The humanitarian impact of USAID's dismantling deserves immediate attention, but focusing solely on the immediate crisis misses the larger opportunity. This moment demands questioning whether the development paradigm itself—not just its current implementation—requires fundamental reimagining, as cooperation and the development system as we know it are dying.

As global challenges demand unprecedented cooperation, Northern approaches continue becoming more insular and unilateral. A significant portion of aid never reaches intended communities, filtered through multiple layers of intermediaries, consultants, and bureaucratic inefficiencies. The structures governing international aid are fundamentally distorted and undermining restorative justice, with relationships between 'partners' fraught with power imbalances.

Emerging Alternatives?


As funding disappears, we are reminded that communities have always been the first responders. The sudden decline in international aid will undoubtedly be painful, but it may hasten the necessary paradigm shift toward genuine localization. The withdrawal of international funding carries with it the possibility for community-owned solutions to flourish, rooted in solidarity and mutual support.

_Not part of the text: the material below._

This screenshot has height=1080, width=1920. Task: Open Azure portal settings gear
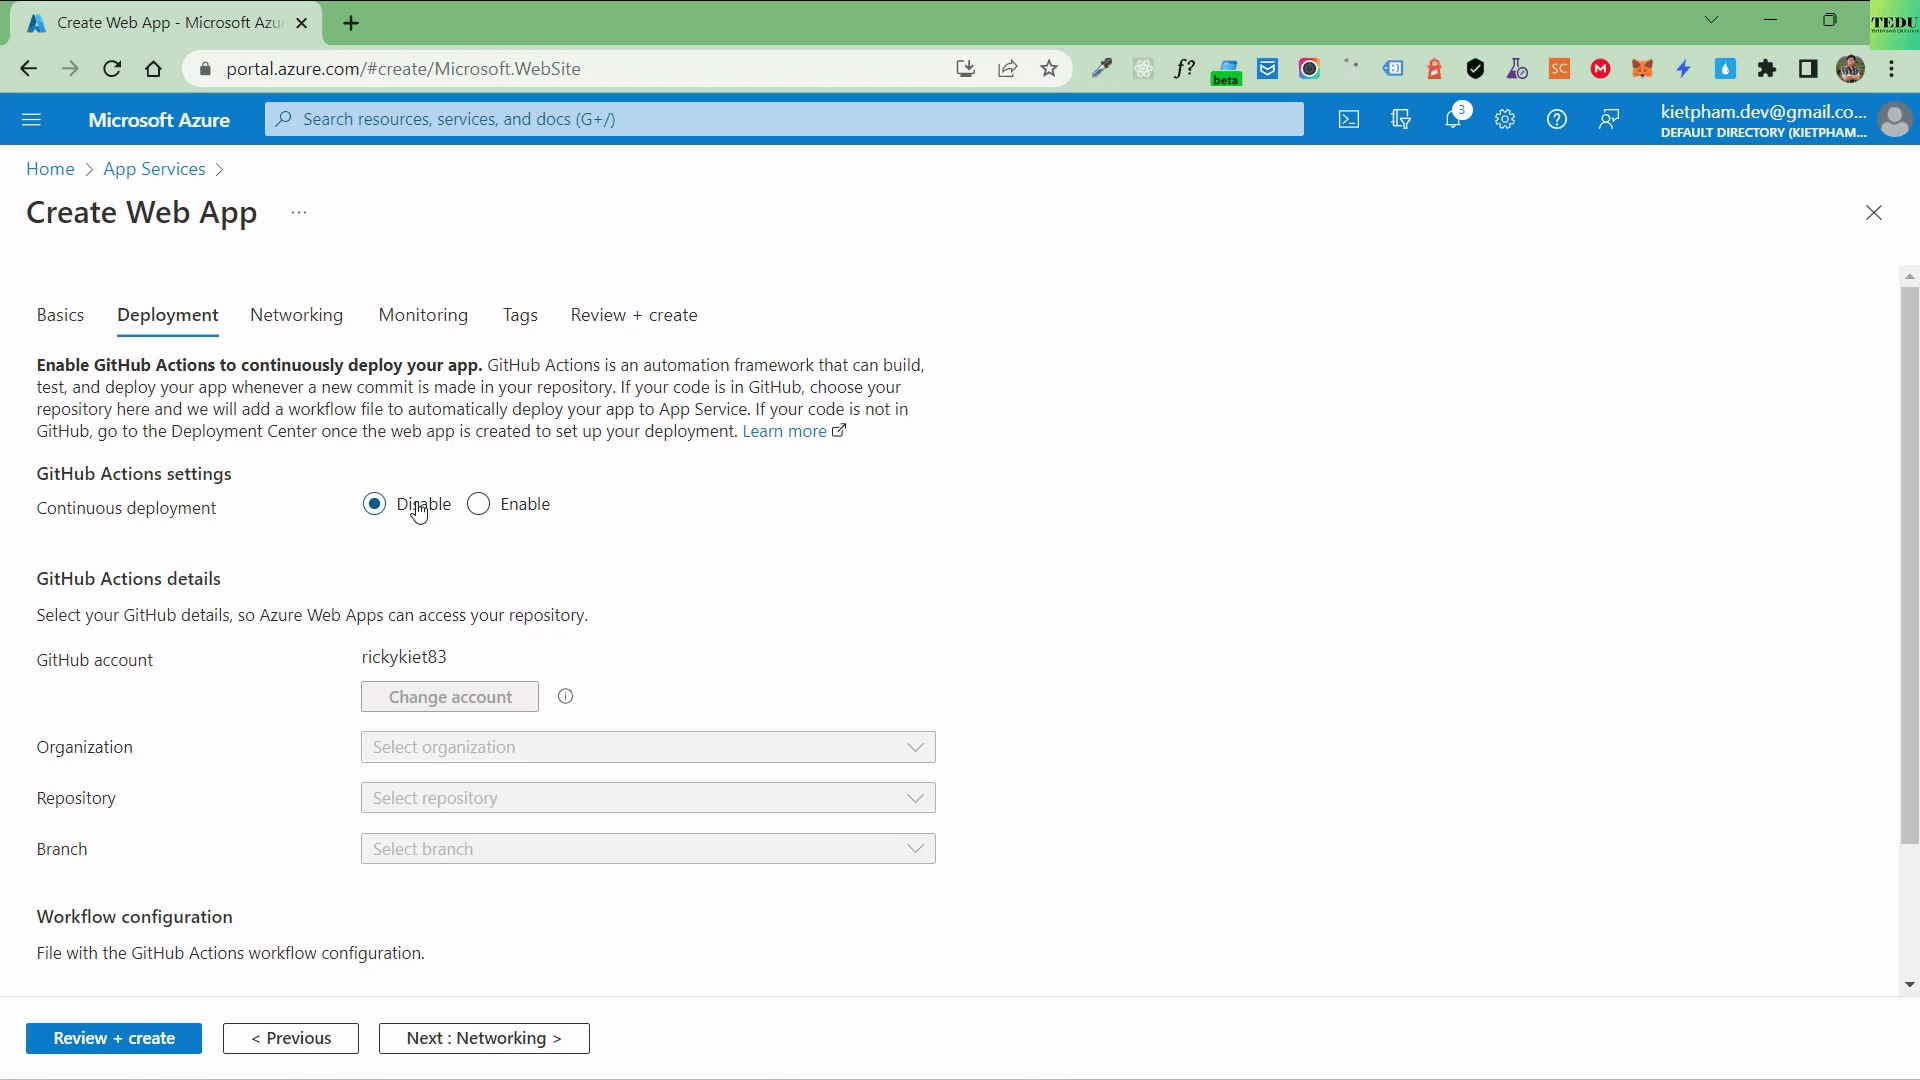[x=1505, y=120]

Diversifying funding sources is important, but the issue extends beyond money. The Unlock Aid initiative has launched the Foreign Aid Bridge Fund to support those affected by aid cuts, while in Africa, some governments are working to address funding gaps, seeking pathways toward foreign aid liberation and self-reliance. Another example is CIVICUS and RINGO’s “Reverse Call for Proposals”, an initiative aiming to shift power to national and local organisations by reimagining the INGO sector.  

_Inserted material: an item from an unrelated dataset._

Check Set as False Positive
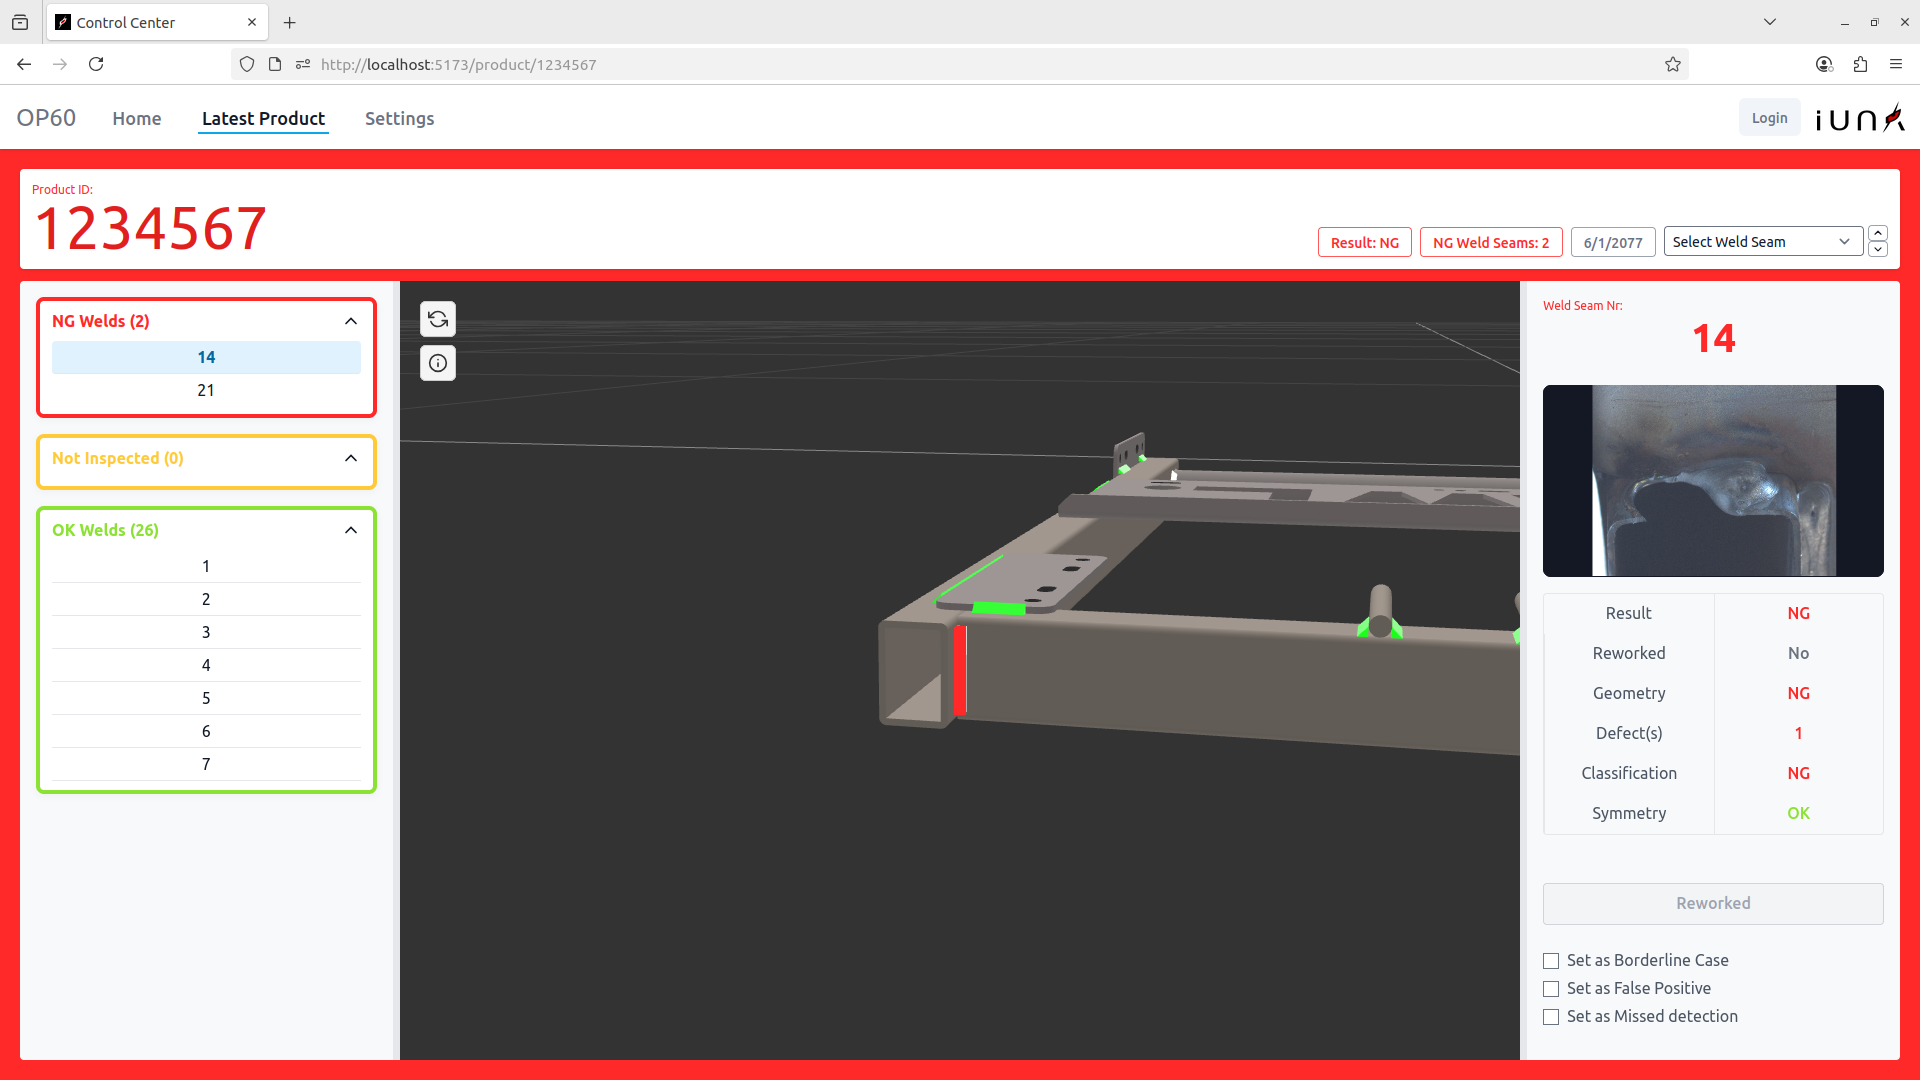This screenshot has height=1080, width=1920. [1551, 988]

There is no shortage of ideas for reimagining an alternative eco-system for development in many parts of the world, but little evidence they are being taken seriously. 

The Path Forward

Rethinking the aid system requires examining fundamental questions: Should efforts focus on creating an alternative system or transforming the existing one? How can power be redistributed to create more equitable partnerships?

If there is a lesson in the collapse of USAID, it is this: the Western aid-industrial complex is inherently fragile, self-serving, and unpredictable. If global cooperation on shared challenges is to succeed, something entirely new is needed. While the cycles of death and renewal are inherent to nature, in our systems we experience them as unprecedented and therefore become increasingly painful and damaging.

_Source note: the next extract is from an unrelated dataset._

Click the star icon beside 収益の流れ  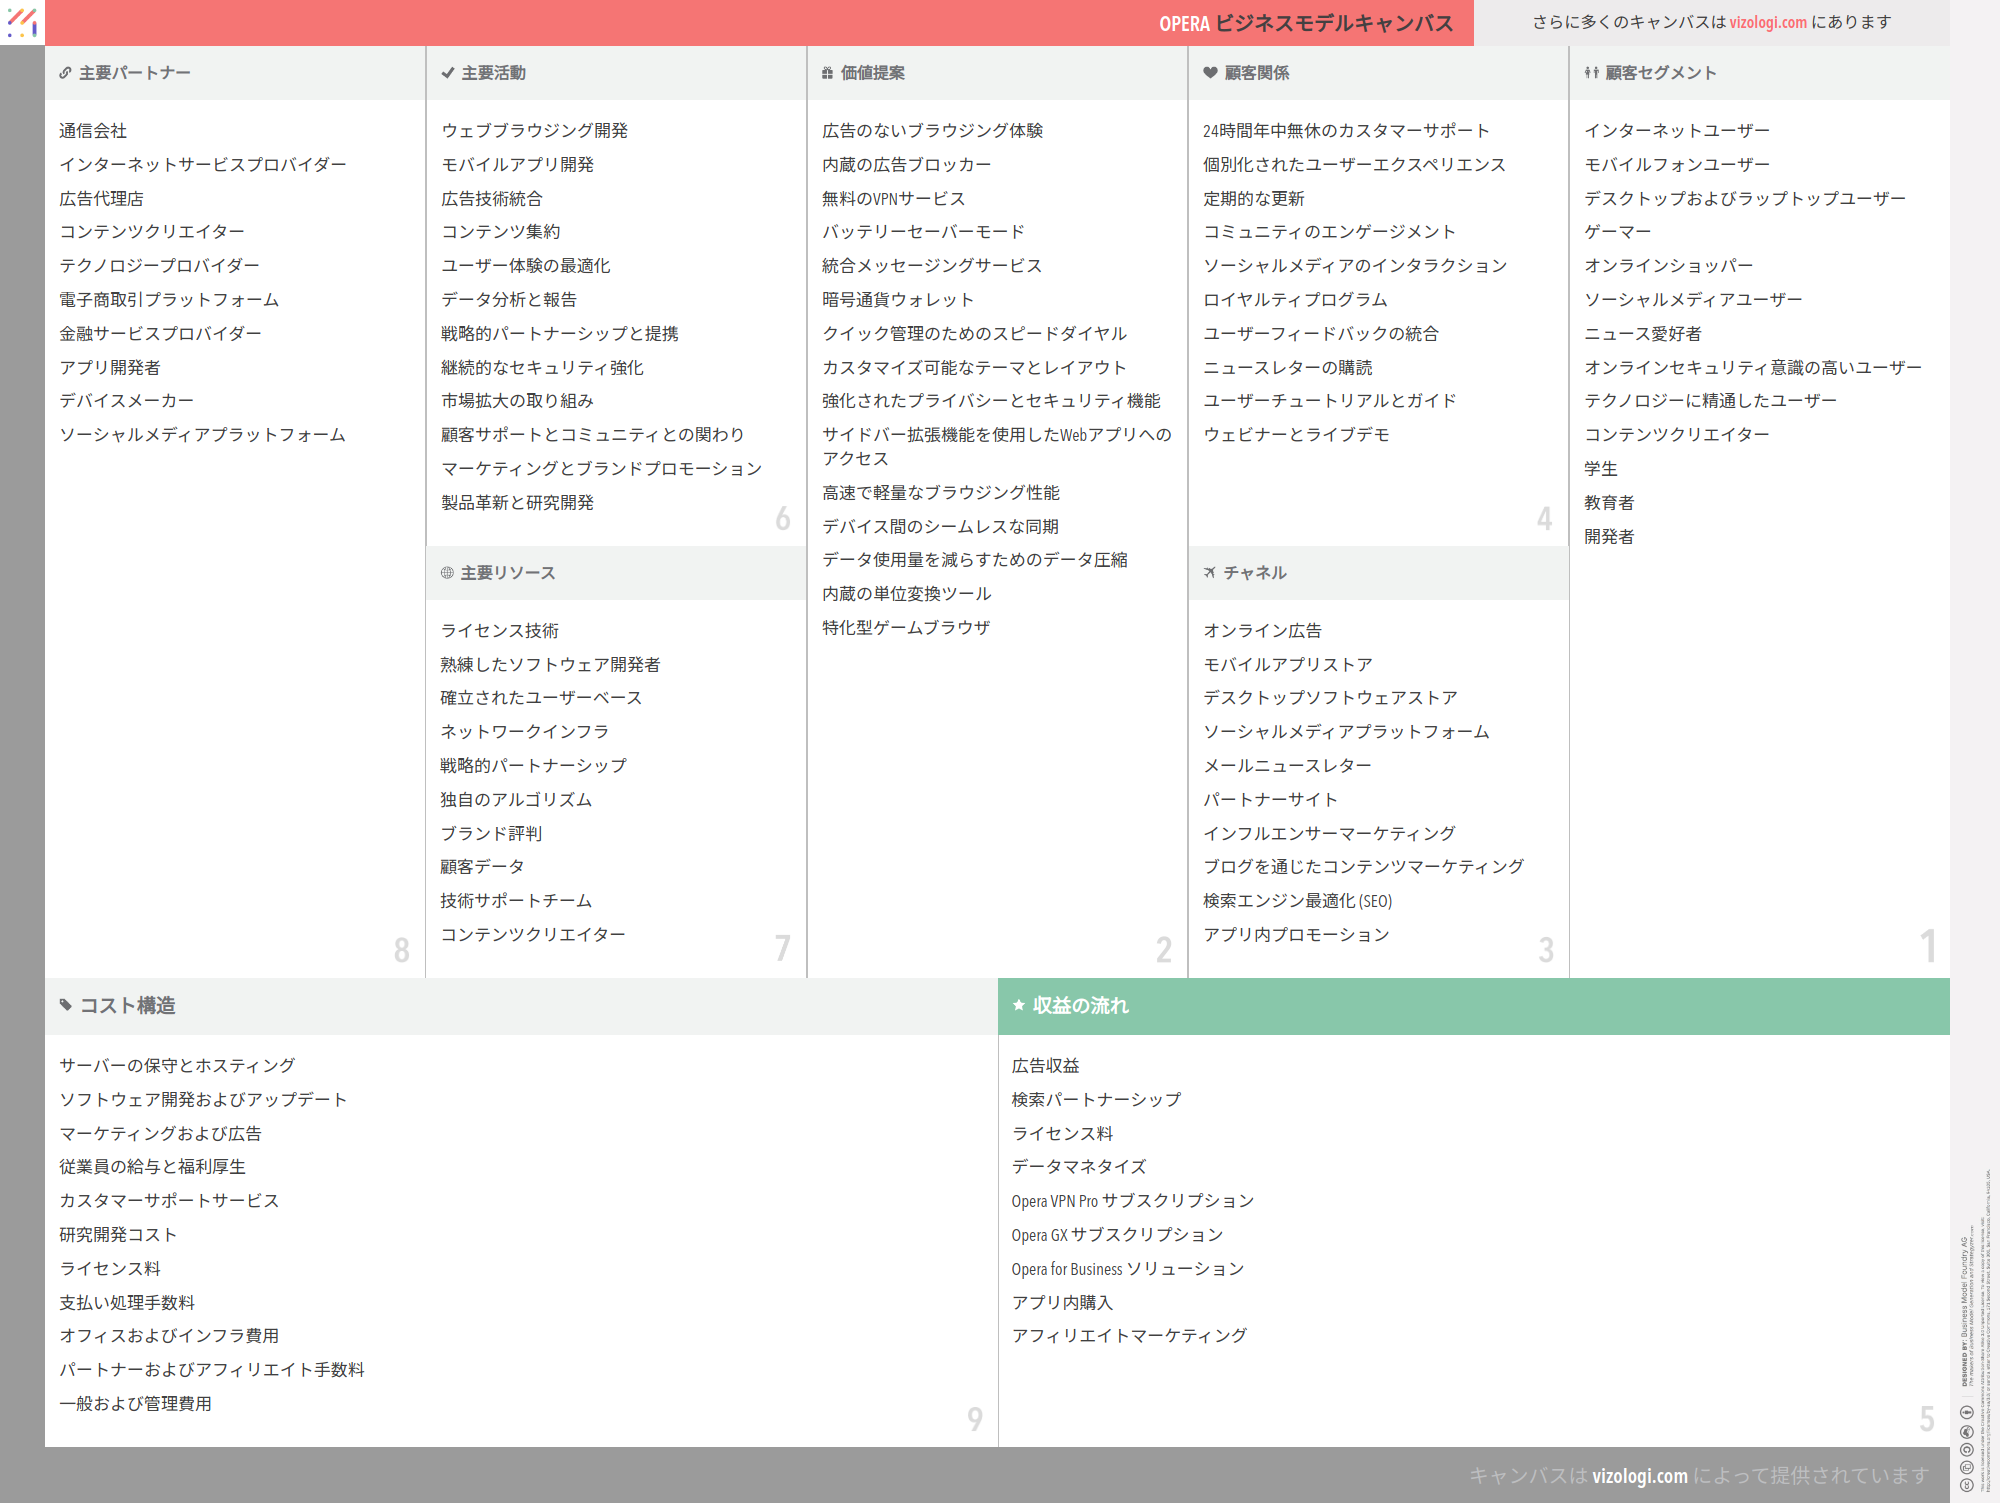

The vanishing of USAID, like its counterparts before it, provides an opportunity to create something different. Although many international actors focus on whether Trump's actions are creating openings for China and other global powers, we, at Disrupt Development, remain hopeful that these disruptions can catalyze something more transformative. 

We see an opportunity to leverage our global community of practitioners to support this transformation. We stay committed to making a difference and to helping community organizations shift the power, navigate alternative funding sources, and facilitate donor collaborations that can strategically and adaptively allocate their funds. Our strengths in learning and evaluation can support organizations in giving significance to their impact.   

Whatever a new system might look like, one principle remains clear: the global economy and the relationships that flourish within it must be designed to truly serve the wellbeing of all; a system built on trust, equity and value of all who relate within it, not just the strategic interests of powerful donor nations.